▸ **The task**: Starting at the line "Click the word 'journeys' on the slide" and ending at the last of the items, write those lines out again with "Collapse" replaced by "Expand" and nothing else changed. Leave the pictures out.

▸ **Excerpted records**:
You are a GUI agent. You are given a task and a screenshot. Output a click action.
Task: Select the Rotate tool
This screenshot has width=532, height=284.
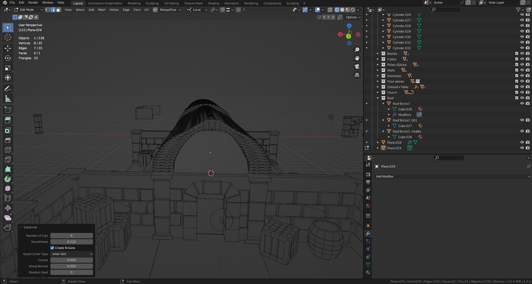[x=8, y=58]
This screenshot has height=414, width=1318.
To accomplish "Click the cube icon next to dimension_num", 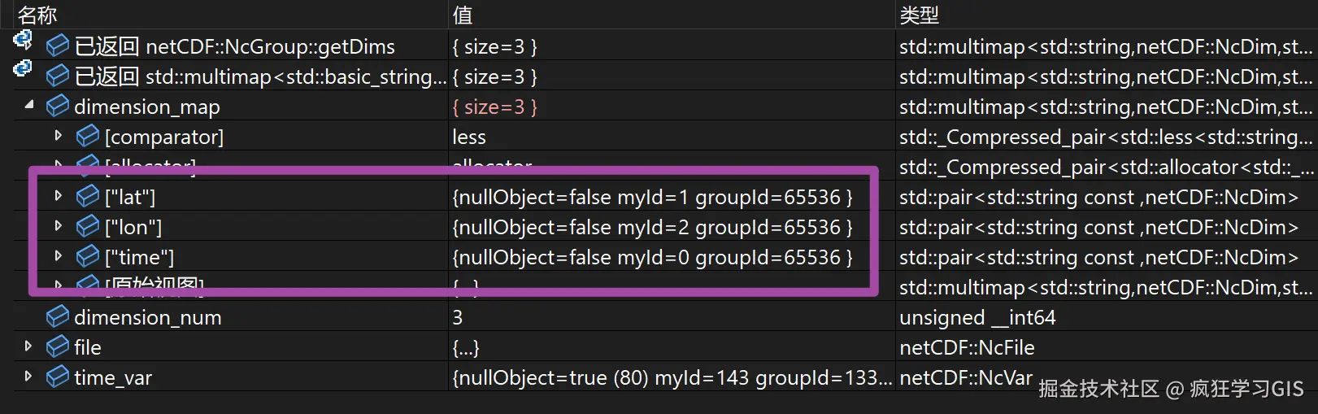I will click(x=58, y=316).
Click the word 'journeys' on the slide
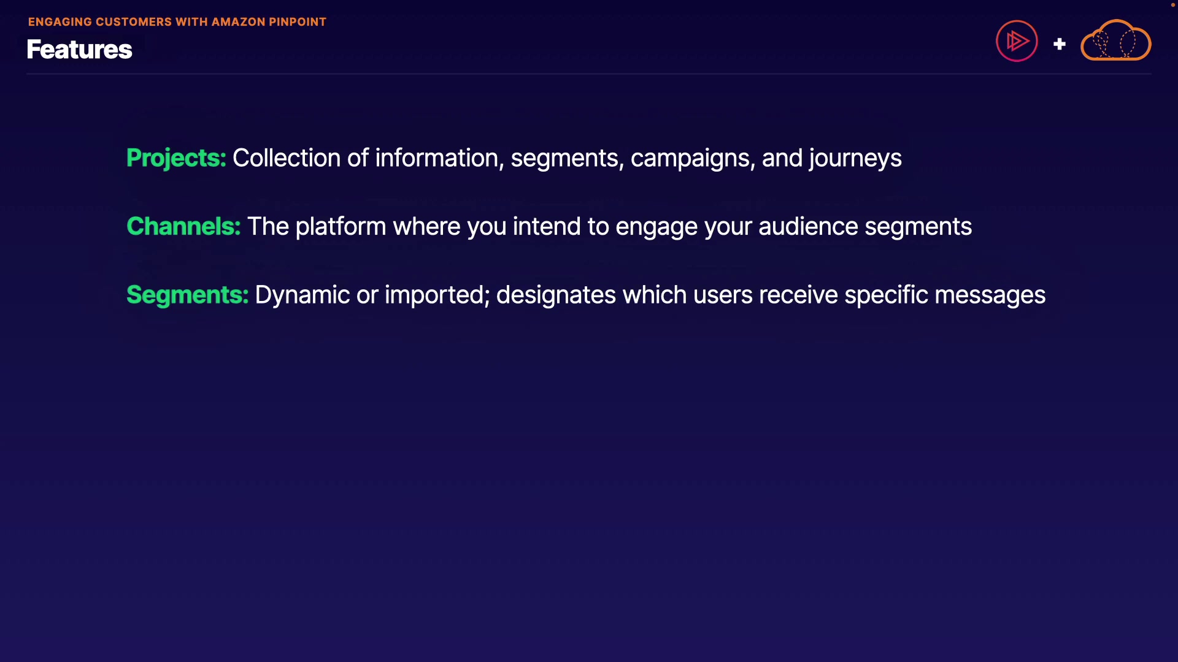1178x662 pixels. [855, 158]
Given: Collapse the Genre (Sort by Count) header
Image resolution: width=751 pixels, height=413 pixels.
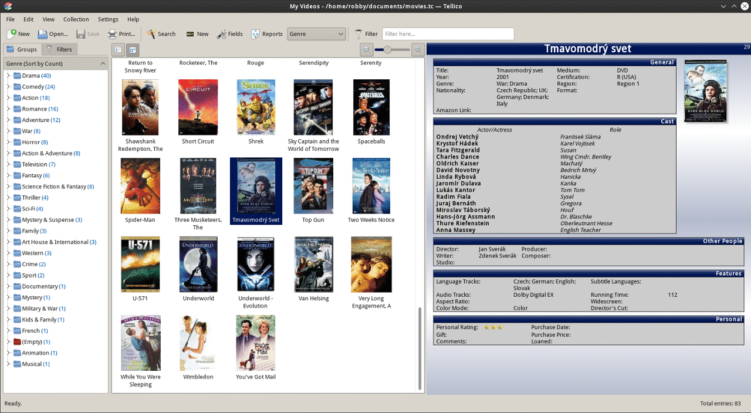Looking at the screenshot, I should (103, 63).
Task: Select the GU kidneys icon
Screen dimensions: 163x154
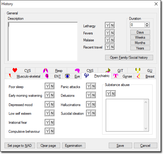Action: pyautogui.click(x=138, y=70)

▸ **Exercise response**:
Click the word 'journeys' on the slide
1178x662 pixels. [855, 158]
Given: Expand the Genre (Sort by Count) header
Image resolution: width=751 pixels, height=413 pixels.
Looking at the screenshot, I should (103, 63).
Task: Select the GU kidneys icon
Screen dimensions: 163x154
Action: pyautogui.click(x=138, y=70)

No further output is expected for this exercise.